Confusion. Contradiction. Conjecture. Congo.
Congolese M23 rebels battling the government in the country's restive east said Tuesday that they are withdrawing, reportedly unconditionally, from the regional capital of Goma over the next few days after holding it basically unchallenged since last week.
Or at least some of them did.
While the rebel's military chief Sultani Makenga was heading back from the Ugandan capital Kampala after apparently finalizing a deal with regional army bosses to pull out this week, the movement's political head was in Goma laying down a stream of demands that Congo's government had to meet before any withdrawal would happen:
Dissolve the electoral commission, free political prisoners, start a dialogue with civil society and the diaspora, Jean-Marie Runiga, the president of M23's political wing, told Congo's President Joseph Kabila at a crowded press conference.
The contradiction was striking and the reason, some said, may boil down to the rebels' relationship with Rwanda. The M23 political wing is widely seen as a fig-leaf, an afterthought intended to offer local legitimacy to a rebellion that the UN says is directed, despite Kigali's denials, from neighboring Rwanda.
"While there is no question that Kigali is supporting M23, the interests of the two are not perfectly aligned, and some Congolese Tutsi leaders of the M23 may be under pressure from Kigali to withdraw while others do not care if they anger Kigali over refusing to do so," says Laura Seay, a regional expert at Morehouse College in the US.
After meeting with Mr. Makenga in Kampala late Monday night Ugandan Army Chief Aronda Nyakairima told journalists on Tuesday that the rebels had agreed to demands from regional leaders last week and would be pulling out with “no conditions.”
“By midday [Tuesday] ... the M23 begins withdrawal through Goma to a selected ground of tactical importance while leaving a company of 100 at the airport. This withdrawal to be completed within 48 hours," Gen. Nyakairima says.

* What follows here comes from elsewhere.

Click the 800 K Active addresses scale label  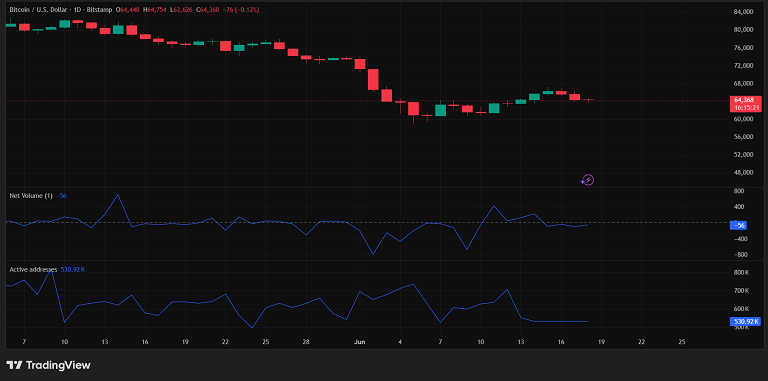pos(743,273)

Makenga told international media outlets that they would withdraw – although he said it might take a bit longer – and military chiefs from the region are due in Goma on Friday to check on the process.

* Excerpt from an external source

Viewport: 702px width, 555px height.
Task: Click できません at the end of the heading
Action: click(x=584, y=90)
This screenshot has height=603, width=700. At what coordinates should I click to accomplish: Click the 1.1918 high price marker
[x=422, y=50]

But it remains a question whether a withdrawal would really happen and why M23 would pull out. So far, rebel troops are holding firm in Goma Tuesday.
In a development that could slam the breaks on any withdrawal, reports from Rwanda indicated that rebels from the Democratic Forces for the Liberation of Rwanda, or FDLR, which comprises some of those Hutus responsible for the 1994 genocide of Tutsis, launched their biggest attack in years.
Rwandan officials said that FDLR fighters had attacked three villages close to the border with Congo and not far from M23 positions, although FDLR representatives reportedly denied the attack and many commentators said the timing was, at least, a major coincidence.
“I think a lot of people are suspicious about it,” says Thierry Vircoulon, a regional analyst from International Crisis Group.
In terms of M23, whose leadership is mainly Tutsi, claims of an attack by the FDLR in Rwanda could be used as an excuse not to pull back. M23 have used attacks on Tutsis in Congo to take military action and any sense that they may be under threat could prompt new fighting.
For the time being, amid the back room diplomatic deals to power struggles between the rebel's military and political wing – the doublespeak and conjecture continues.
On the ground though, all eyes are on whether M23 troops will really leave Goma.